Dans des environnements conçus non pas pour être, mais pour circuler, la vraie calamité n’est pas de mourir en eux, mais de s’y arrêter. La seule réaction possible est opérationnelle, technique, hygiénique, la réponse efficace du dispositif institutionnel : procédures professionnelles pré-établies re-établissent le trafic et rétablissent la normalité, un essaim d’agents en uniforme surveille le retour à l’ordre et contrôle le flux traumatisant de personnes et de véhicules; devant les destructions, il n’y a pas de lamentations, seulement de nettoyage.
L’appareil-photo, témoin impassible du hasard ou de la fatalité, est maintenu, littéralement et métaphoriquement, à distance ; il n’y a ni cadavre ni sang, on ne nous montre aucune victime, seulement l’agitation apparue autour d’un corps pressenti mais absent ; même l’accident lui-même est un point aveugle, une discontinuité, une anomalie centrifuge; et nous ne cherchons pas non plus ce corps perdu, parce que de toute façon, même si nous le trouvons, il ne pourrait pas retourner notre regard.
La présence de la mort, imprégnant le tout d’une peur inévitable, et sa proximité avec les milieux quotidiens, rend ce « tableau » que nous voyons, à la manière d’un vanitas ou de une Tottentanz, mais dans des contextes contemporains, suit un rappel de la fragilité de la vie et de la fugacité de tout ce qui est mondain; une saine dose de perspective, mais avec de la sobriété, échappant aux horreurs et aux pathétismes.
Le dramatisme intrinsèque de la scène contraste avec le soin formel de la prise de l’image, créant une tension perturbatrice entre thème et style; ce qui, ajouté à l’écart entre le traitement que reçoit habituellement ce type d’événement et l’élaboration particulière qui existe dans ce cas, remet en question les perspectives préfabriquées que nous avons en tant que spectateurs, conditionnés par le lieu commun du premier plan sensationnaliste.
Ici, dans la propreté technique fonctionne comme une déclaration de principes.
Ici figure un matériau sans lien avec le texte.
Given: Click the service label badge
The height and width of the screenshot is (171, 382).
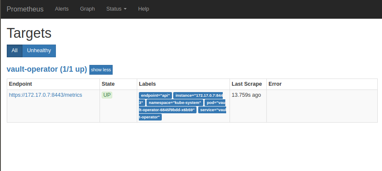Looking at the screenshot, I should [x=212, y=110].
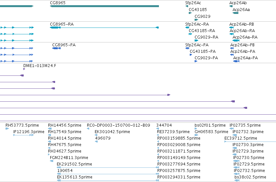Click the CG9029 gene glyph

[x=197, y=20]
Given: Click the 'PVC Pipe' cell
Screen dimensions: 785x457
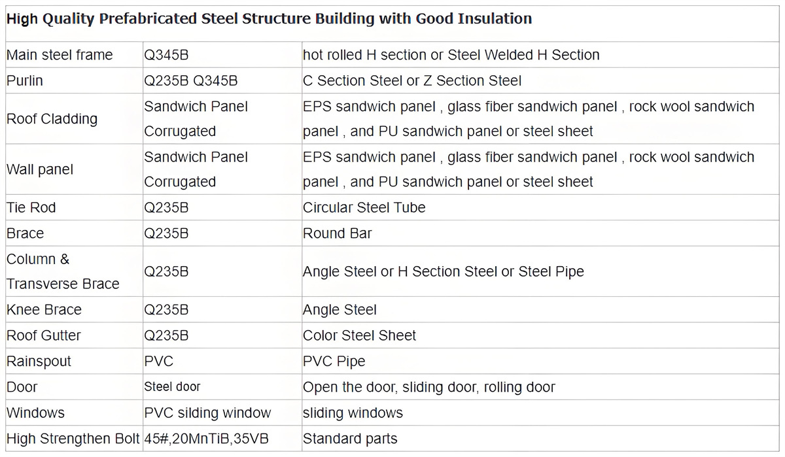Looking at the screenshot, I should click(541, 361).
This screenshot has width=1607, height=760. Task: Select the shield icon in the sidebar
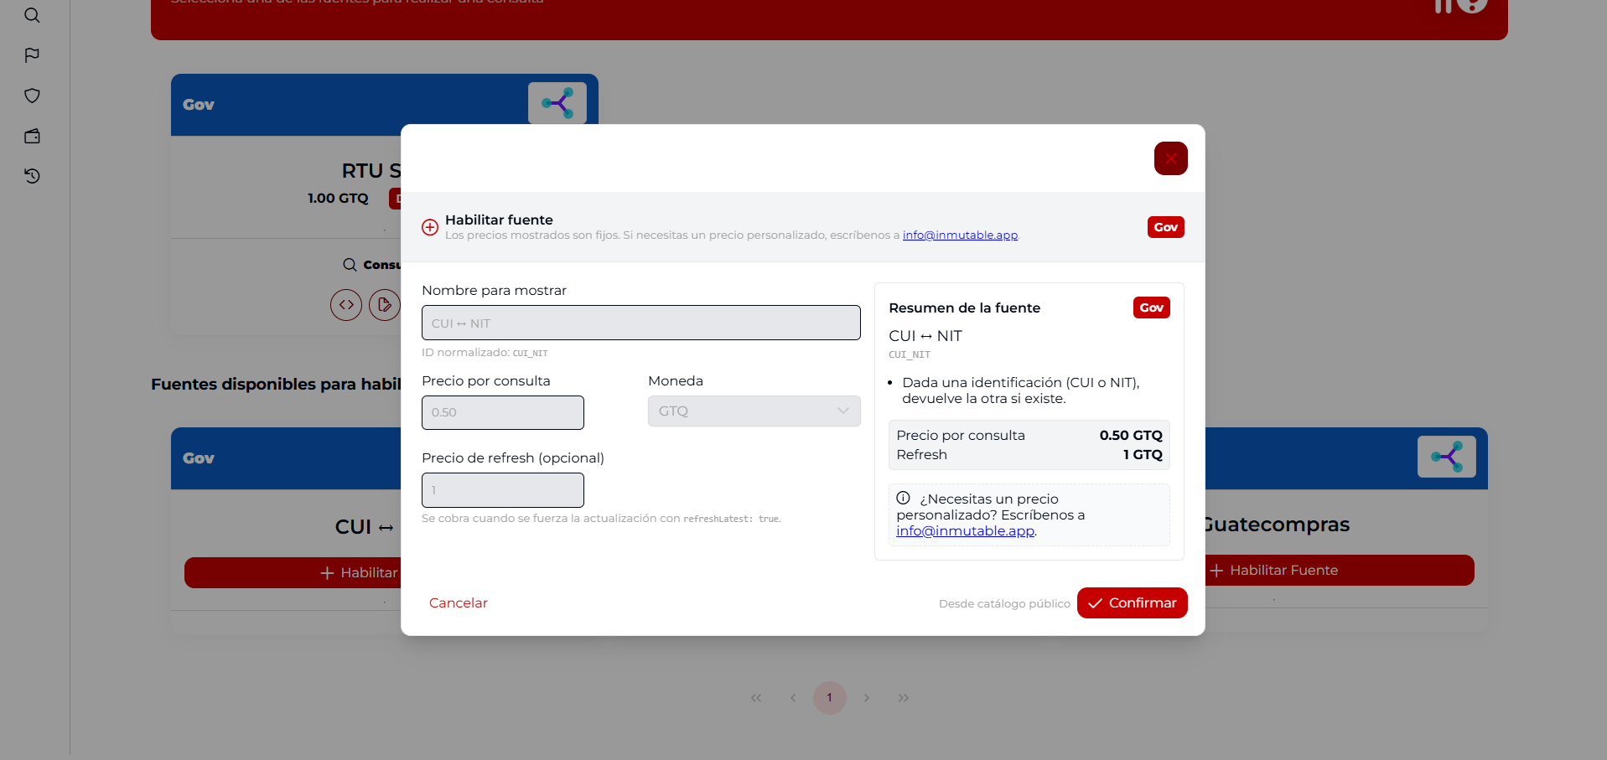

La minutie, la rigueur et la méthode, avec la lenteur qui leur est implicite, deviennent une forme de résistance symbolique contre des vitesses excessives : la vitesse opportuniste de l’instantané de presse, la vitesse de la sensation qui ne se transforme pas en perception, la vitesse médiatique qui transforme le passé en amnésie et le présent en anesthésie.
Contrairement à la photographie journalistique, qui est généralement le produit de l’occasion plutôt que de l’intention, qui cherche l’impact et le commentaire, et qui est témoin d’événements isolés, la photographie documentaire traite de situations, phénomènes et circonstances, en articulant leurs images entre elles, en les reliant à d’autres référents, culturels, historiques et sociaux, témoignant ainsi d’un certain état des choses.
Les photographies d’Anna Ferrer témoignent d’un malaise, elles ne sont pas ici simplement comme telles, mais comme des symptômes ; dans leurs accidents, elles sont le sous-produit d’une anxiété mesurée en kilomètres par heure. Ses images accompagnent en quelque sorte les pourcentages du malheur, les gouffres des vivants et des morts, les probabilités des désaccords, les nécessairement et jamais calculées, statistiques de la solitude.